----- SUPPLIED PASSAGE

AWS Elastic Kubernetes Service (EKS) uses the Amazon VPC Container Network Interface (CNI) plugin as its default networking solution. While the basic setup is straightforward, enterprise production environments require advanced networking configurations to optimize IP address utilization, implement fine-grained security controls, and ensure high performance at scale. This comprehensive guide explores advanced VPC CNI features, custom networking patterns, and production-ready configurations for enterprise EKS deployments.

Understanding AWS VPC CNI Architecture

VPC CNI Fundamentals

The Amazon VPC CNI plugin enables Kubernetes pods to have the same IP address inside the pod as they do on the VPC network. This native integration provides several advantages:

# VPC CNI DaemonSet Architecture Overview
apiVersion: apps/v1
kind: DaemonSet
metadata:
  name: aws-node
  namespace: kube-system
spec:
  selector:
    matchLabels:
      k8s-app: aws-node
  template:
    metadata:
      labels:
        k8s-app: aws-node
    spec:
      serviceAccountName: aws-node
      hostNetwork: true
      tolerations:
      - operator: Exists
      containers:
      - name: aws-node
        image: 602401143452.dkr.ecr.us-west-2.amazonaws.com/amazon-k8s-cni:v1.15.4
        env:
        - name: AWS_VPC_K8S_CNI_LOGLEVEL
          value: "DEBUG"
        - name: MY_NODE_NAME
          valueFrom:
            fieldRef:
              fieldPath: spec.nodeName
        - name: ENABLE_IPv4
          value: "true"
        - name: ENABLE_IPv6
          value: "false"
        securityContext:
          privileged: true
        resources:
          requests:
            cpu: 25m
            memory: 40Mi

IP Address Management (IPAM)

----------

▸ GOAL OF THE EXERCISE
From the guide on EKS networking with the VPC CNI, extract the passage between "AWS Elastic Kubernetes" and "enterprise EKS deployments.", inclusive.

----- SUPPLIED DATA

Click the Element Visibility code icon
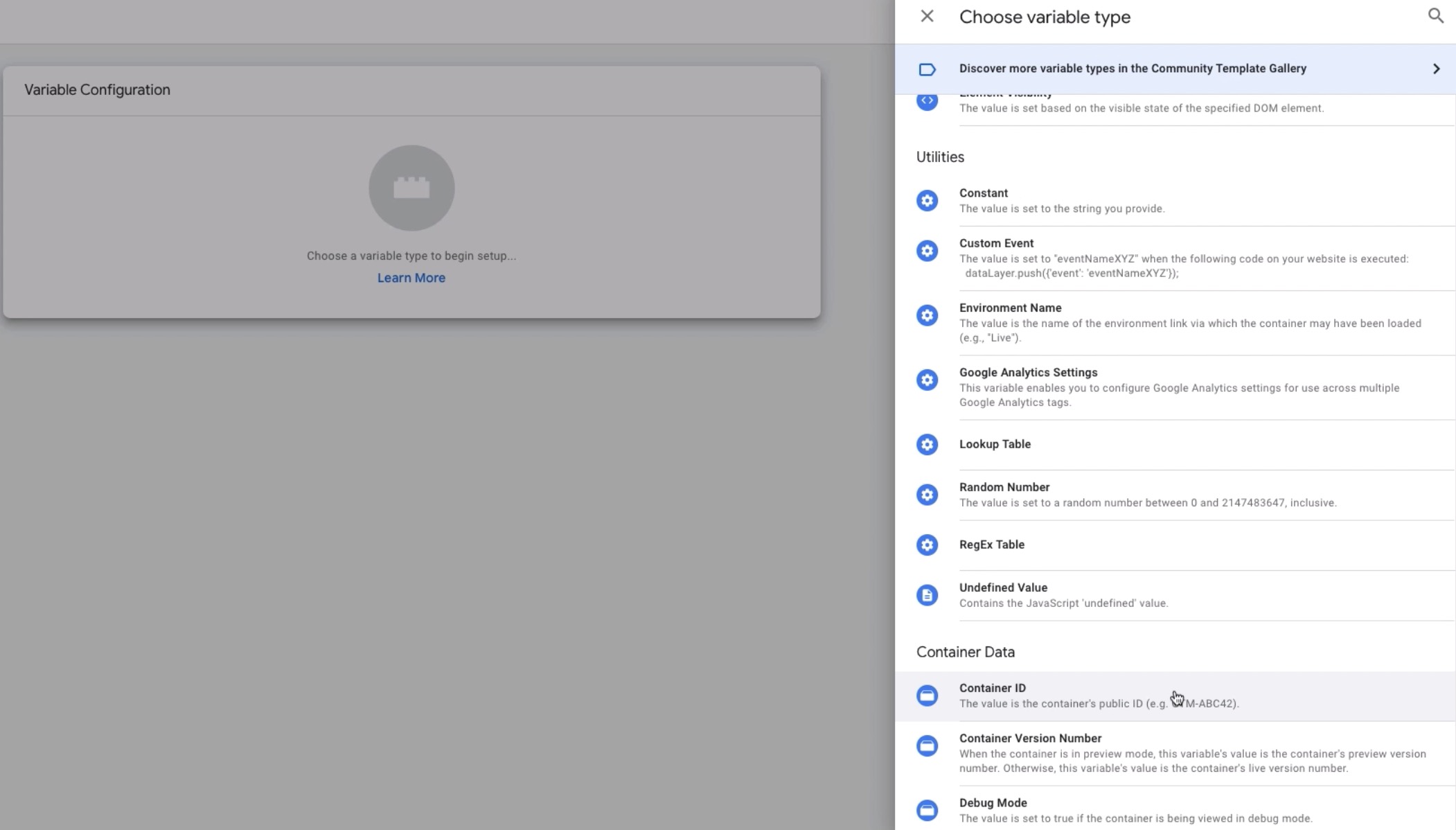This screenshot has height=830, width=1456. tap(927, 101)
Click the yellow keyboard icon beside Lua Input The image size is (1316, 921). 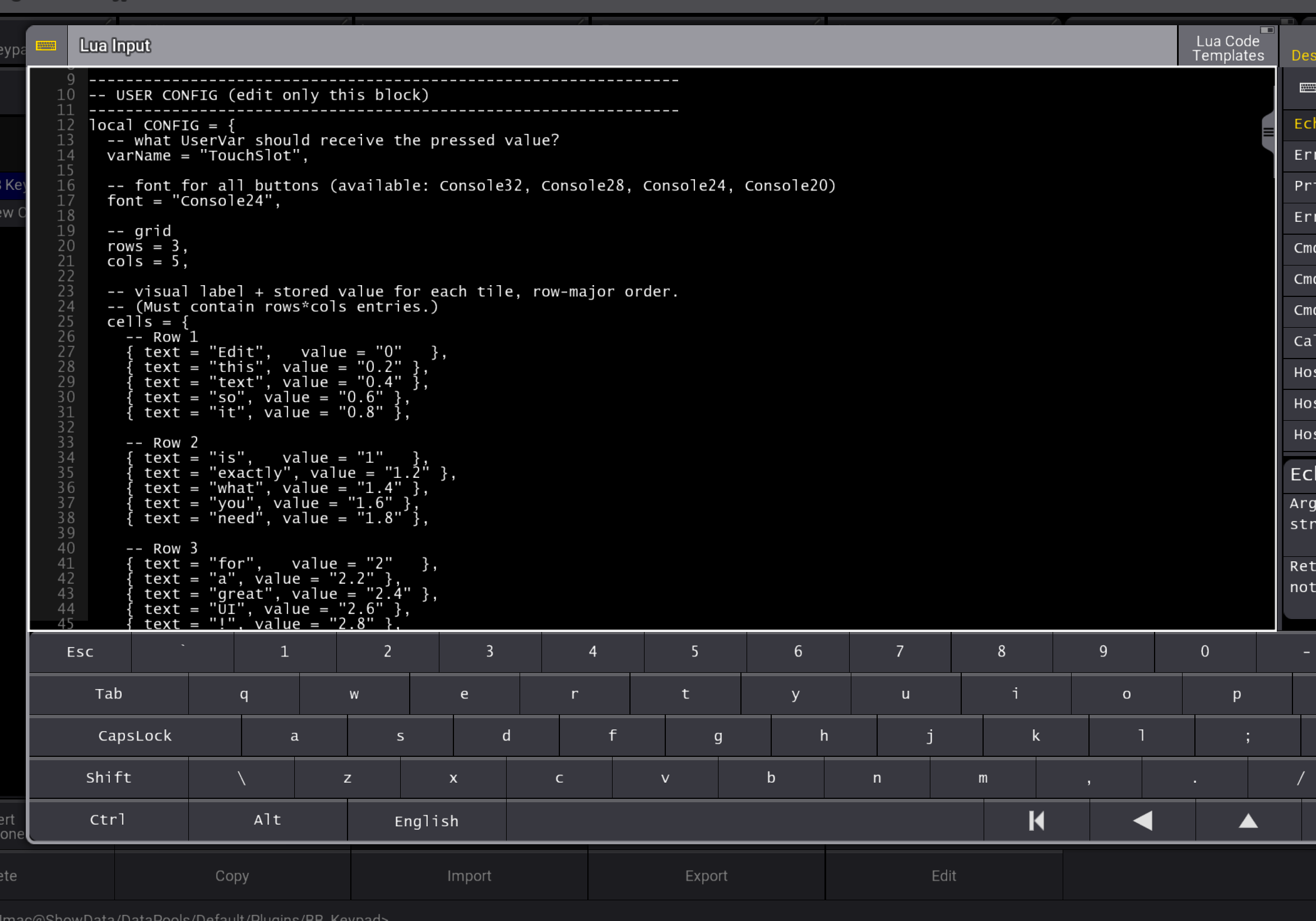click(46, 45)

----------

▸ ANSWER TO THIS PROBLEM
AWS Elastic Kubernetes Service (EKS) uses the Amazon VPC Container Network Interface (CNI) plugin as its default networking solution. While the basic setup is straightforward, enterprise production environments require advanced networking configurations to optimize IP address utilization, implement fine-grained security controls, and ensure high performance at scale. This comprehensive guide explores advanced VPC CNI features, custom networking patterns, and production-ready configurations for enterprise EKS deployments.